Art reviews: John Zurier in Berkeley
By Kenneth Baker
October 31, 2014
The Berkeley Art Museum’s curators have set the light level noonday high in a large gallery devoted to a solo show of Bay Area painter John Zurier, No. 255 in the institution’s long-running Matrix series.
The brightness favors various paintings whose dark tonalities will not disclose their details under light any less intense. It also serves as a cue, which too few visitors may recognize, that these works demand extraordinary scrutiny.
If no one has yet anointed Zurier a “painter’s painter,” someone inevitably will. It sounds like a compliment, like praise of a restaurant that chefs frequent after hours, but people tend to read it as a caution that something forbiddingly esoteric awaits them.
In fact, Zurier’s paintings present themselves as disarmingly open to dismissal — as possibly self-involved, lacking in discernible content, fatally indifferent to reception.

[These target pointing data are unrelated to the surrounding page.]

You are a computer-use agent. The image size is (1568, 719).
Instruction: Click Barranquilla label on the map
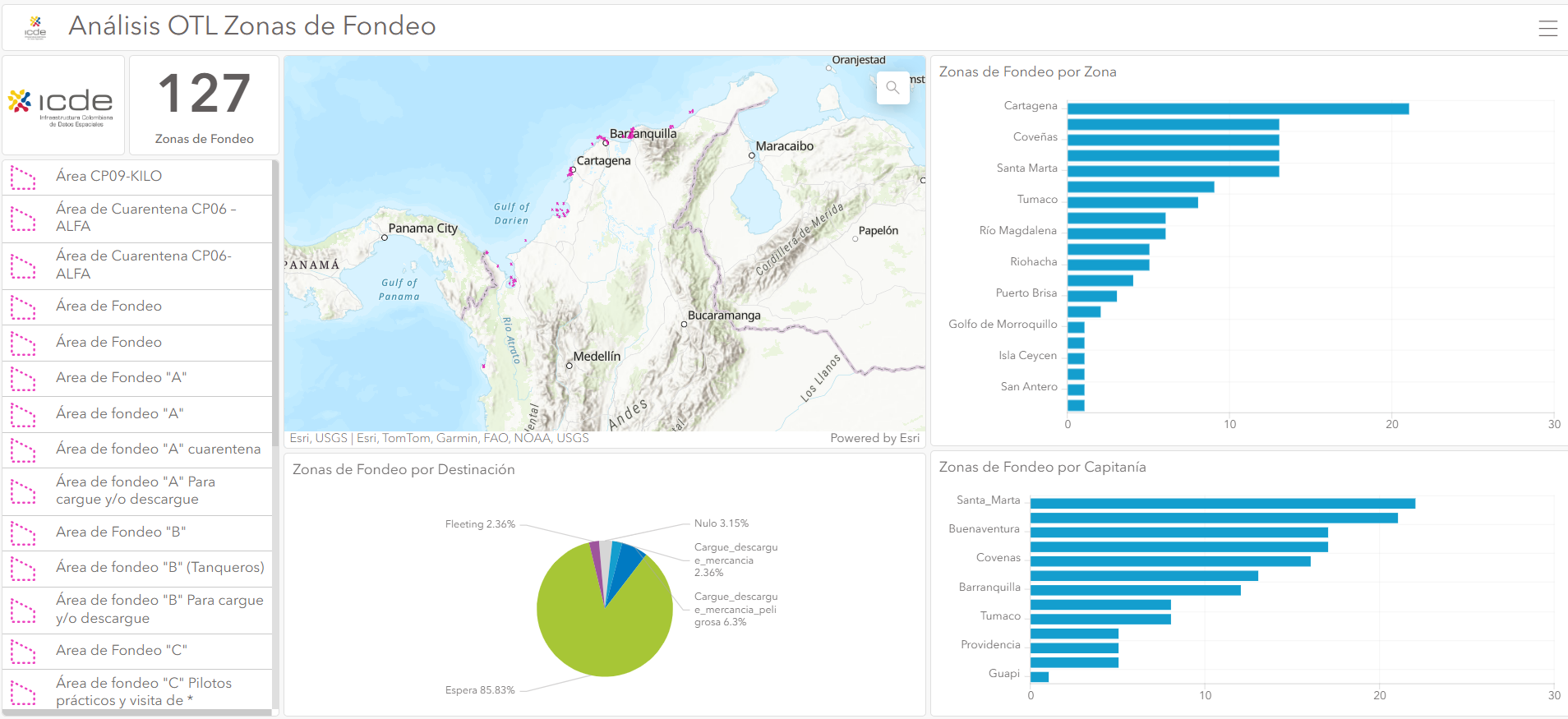tap(643, 133)
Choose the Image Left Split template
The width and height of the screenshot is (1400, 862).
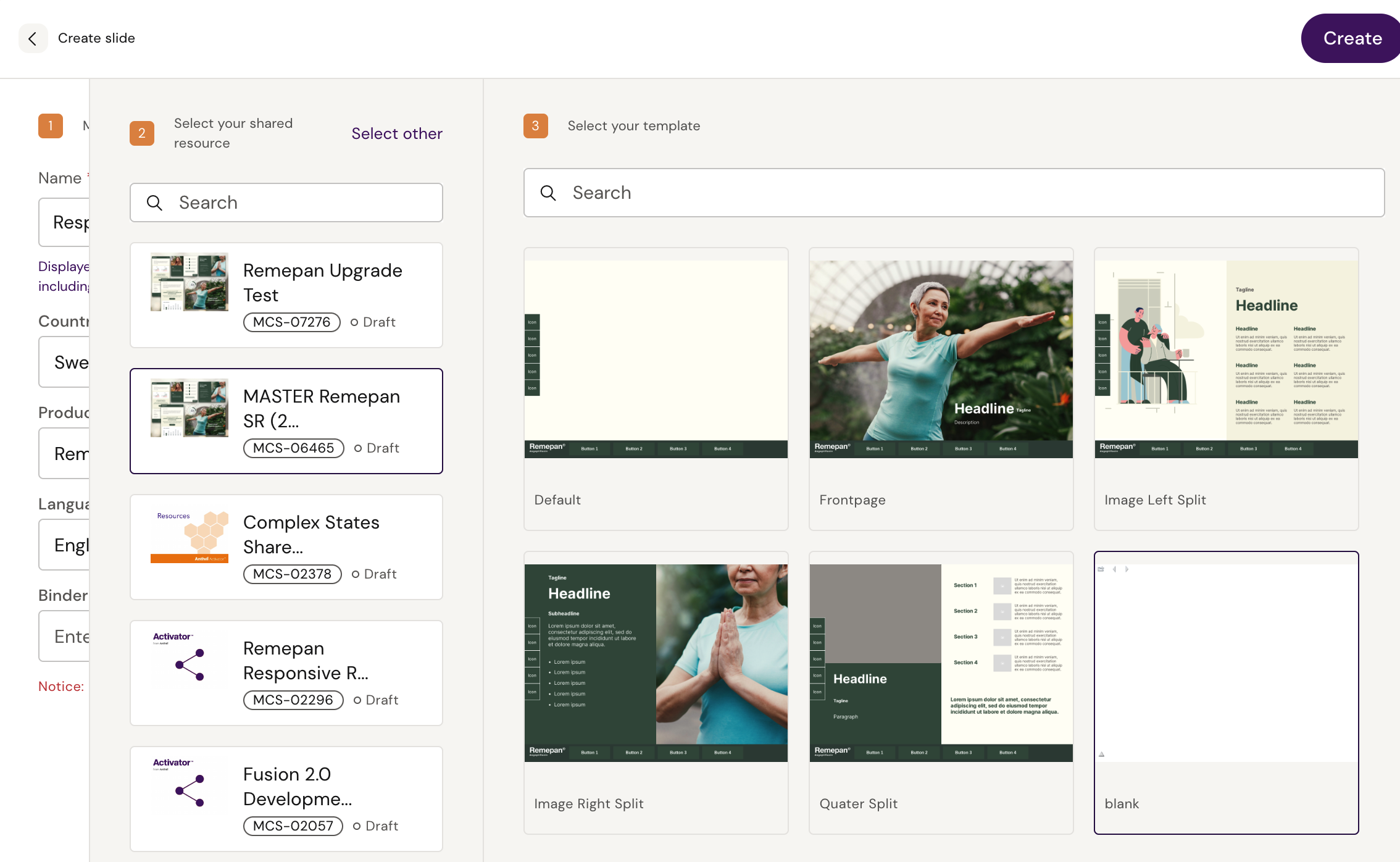pyautogui.click(x=1226, y=359)
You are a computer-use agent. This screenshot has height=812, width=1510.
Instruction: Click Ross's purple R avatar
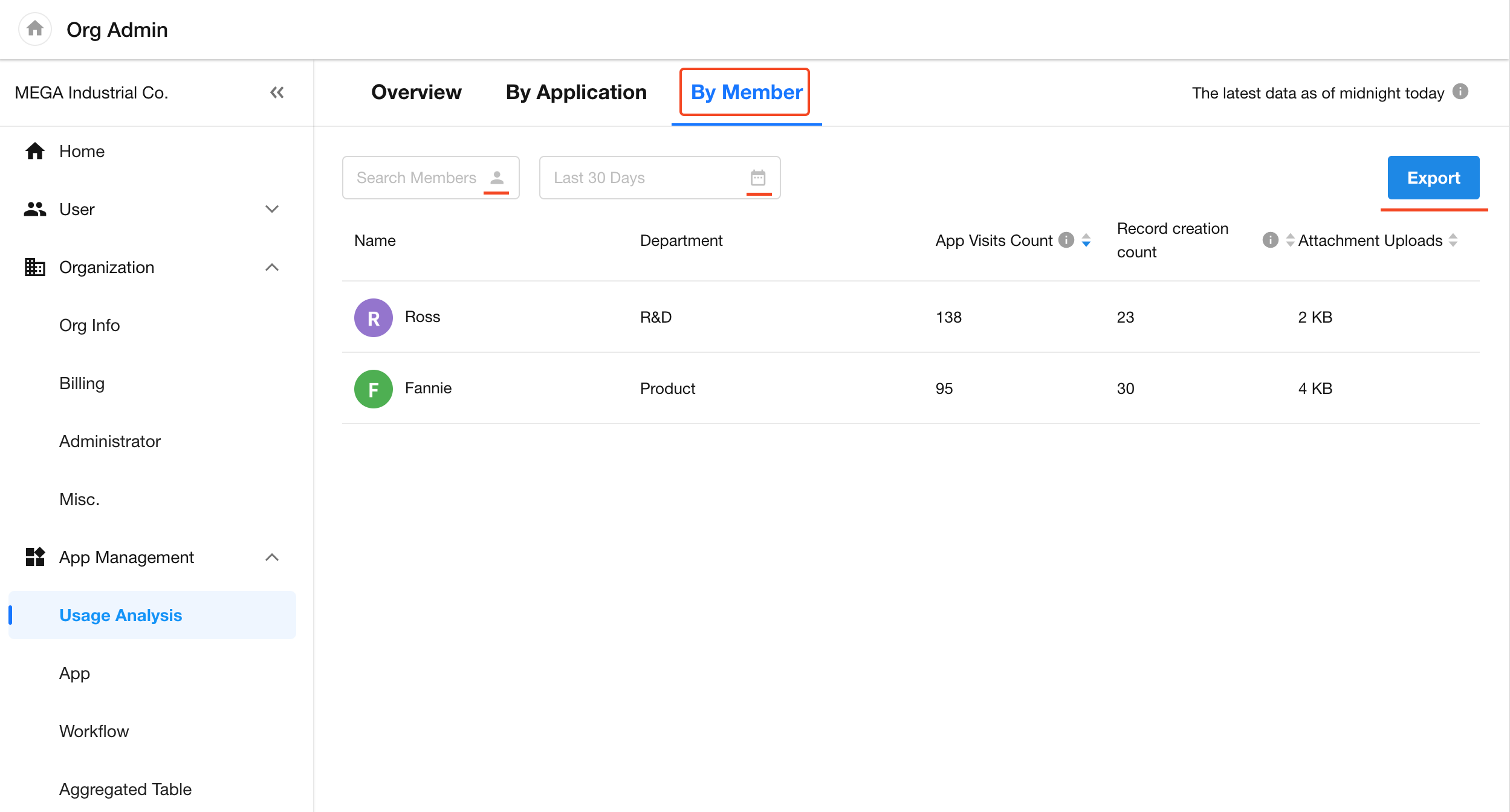(x=373, y=317)
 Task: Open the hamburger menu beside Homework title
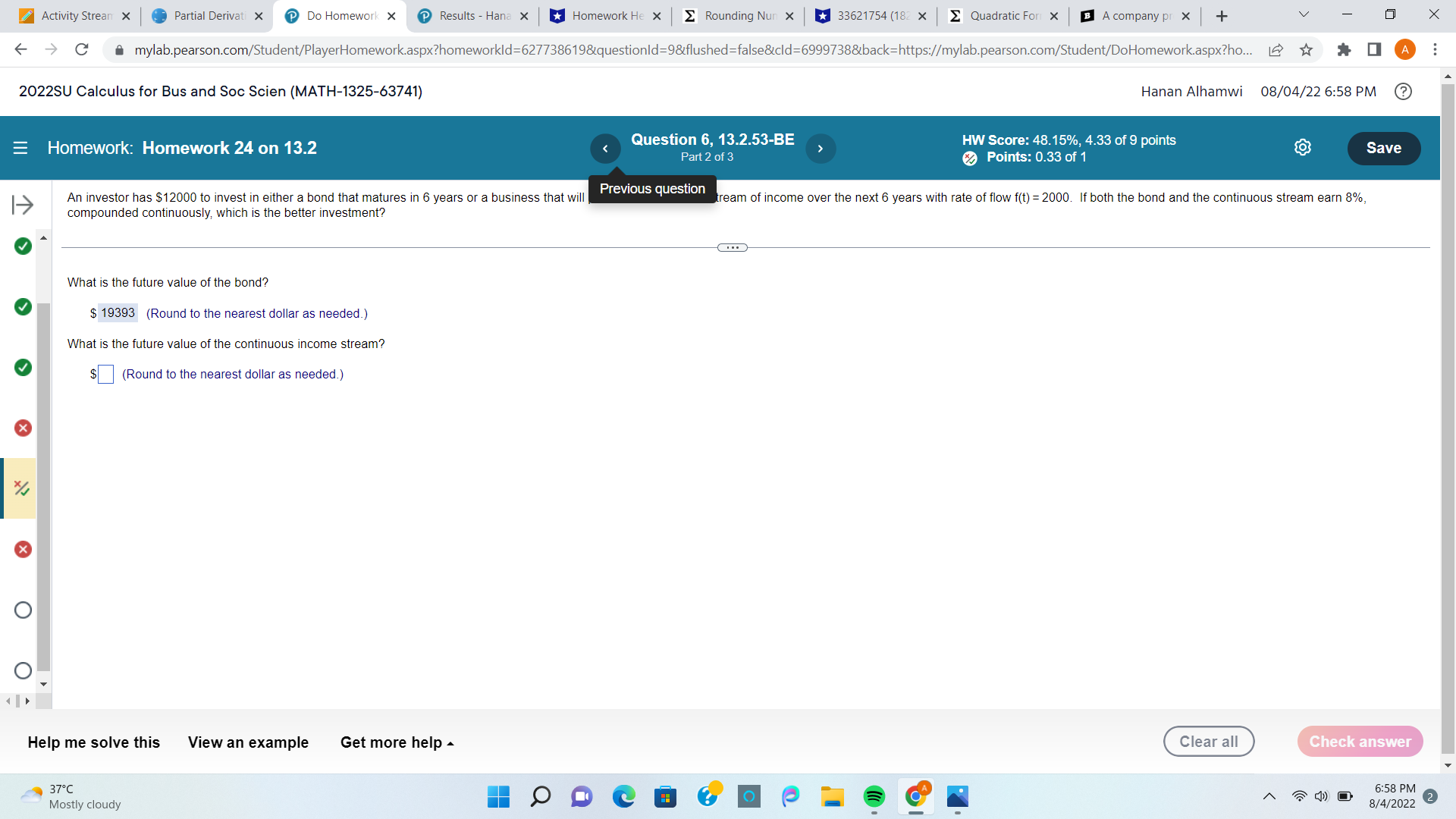pos(20,148)
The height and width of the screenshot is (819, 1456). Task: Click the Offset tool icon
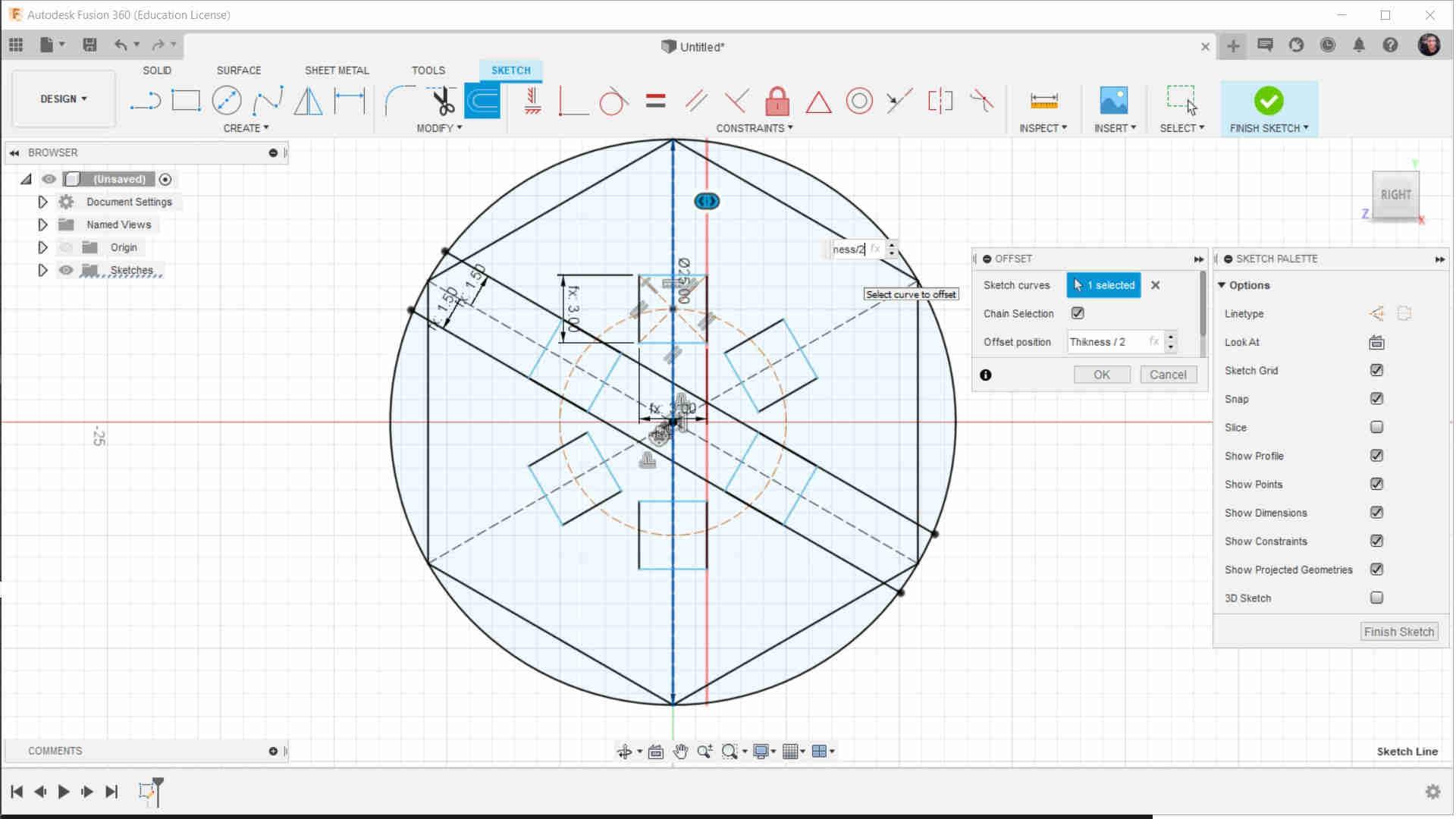pyautogui.click(x=483, y=99)
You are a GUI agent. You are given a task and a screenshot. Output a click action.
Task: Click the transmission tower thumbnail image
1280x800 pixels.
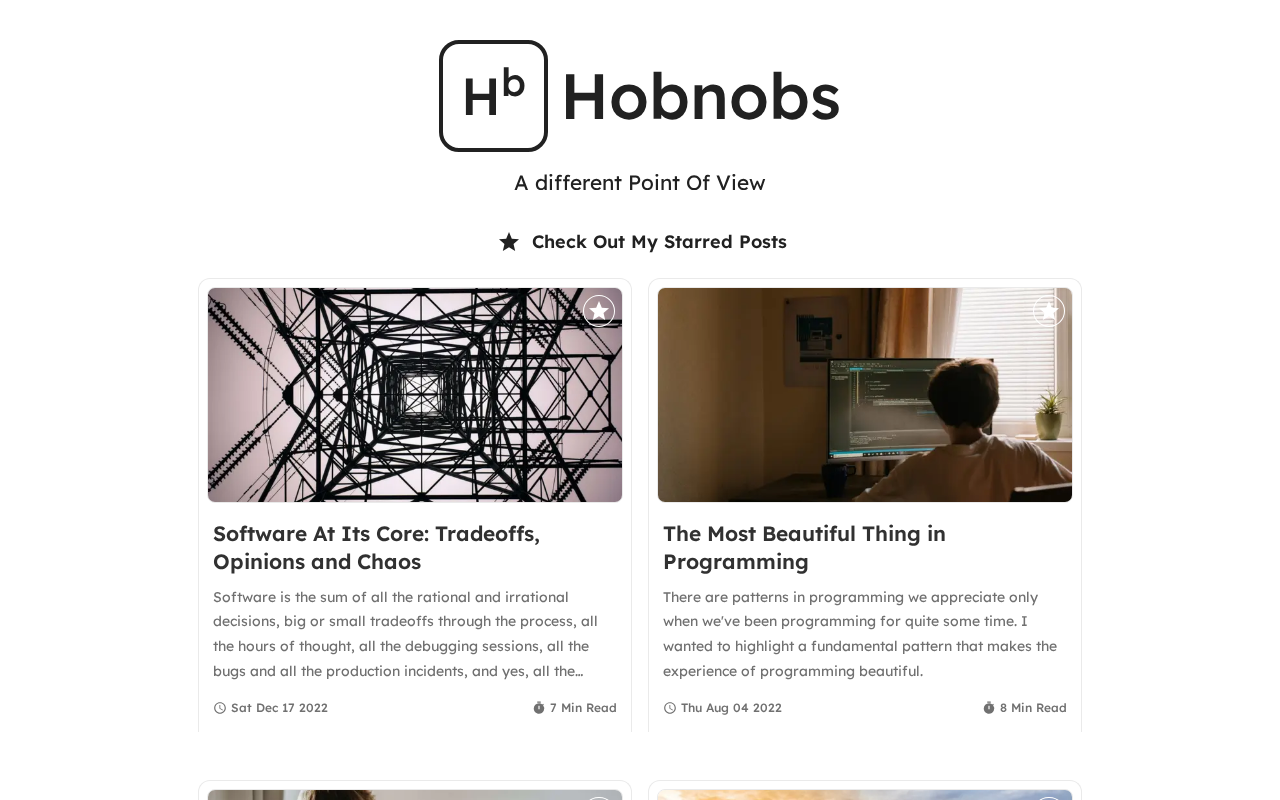tap(415, 395)
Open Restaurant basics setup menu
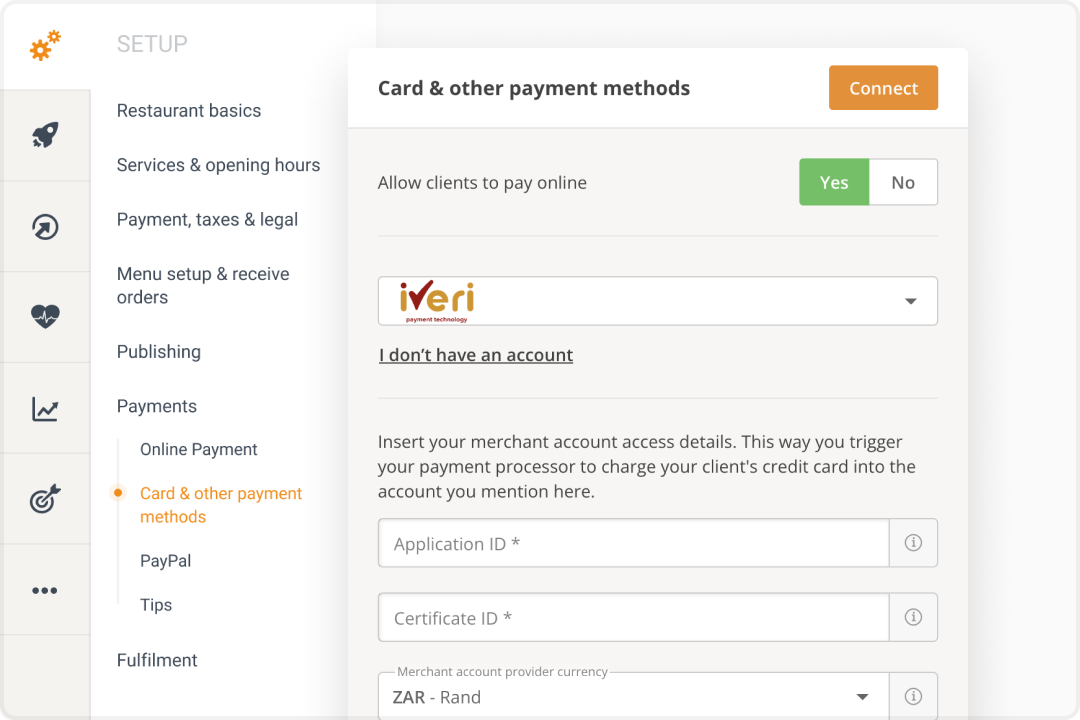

The thought of self-involvement cuts closest to relevant response because, deliberately or not, it recognizes Zurier’s process of observing and responding to the fine material and expressive details of each painting as it evolves.
The dimensions of a working surface, its texture — from light or heavy linen to coarse jute — the way the fabric weave takes an oil color or distemper, and the atmospherics of an emergent picture space — all these qualities may get overlooked or considered arbitrary by viewers in a hurry or liable to confuse looking with scanning. But they are at the center of Zurier’s attention as he works, along with memories and observations of light and landscape, particularly those of Iceland, where he has worked for some portion of each year lately.
The care given at the BAM to the placement and sequence of Zurier’s paintings, undoubtedly with his involvement, gives visitors another sort of prompting to bear down on the works’ material specifics.
The overriding question the paintings pose, though, is whether we can slow down to the tempo of observation that they set.
Underlying the adventures of Zurier’s hand, his eye for color and other constructive obsessions is an education in art that surfaces in details and affinities he probably does not track consciously.
He may not have thought of Matisse when painting the teal green band that laps across fog-gray “Finnbogi” (2014), but to the mind of anyone who knows the French master’s work, it will recall Matisse’s “Shaft of Sunlight, The Woods of Trivaux” (1917).
Similarly, Zurier may not have studied the sparely punctuated color fields of Raoul De Keyser (1930-2012), but Zurier’s “Héraðsdalur 13 (Avalanche)” (2014) and “Icelandic Painting (12 Drops)” (2012) seem to transmit echoes of them.
Possible allusions to artists as diverse as Barnett Newman, Edvard Munch and Robert Motherwell also drift through this selection of Zurier’s work, signs not of homage or influence but of a prodigious knack of internalizing painters’ ambitions in which Zurier’s art silently offers to initiate us.
Kenneth Baker is The San Francisco Chronicle’s art critic.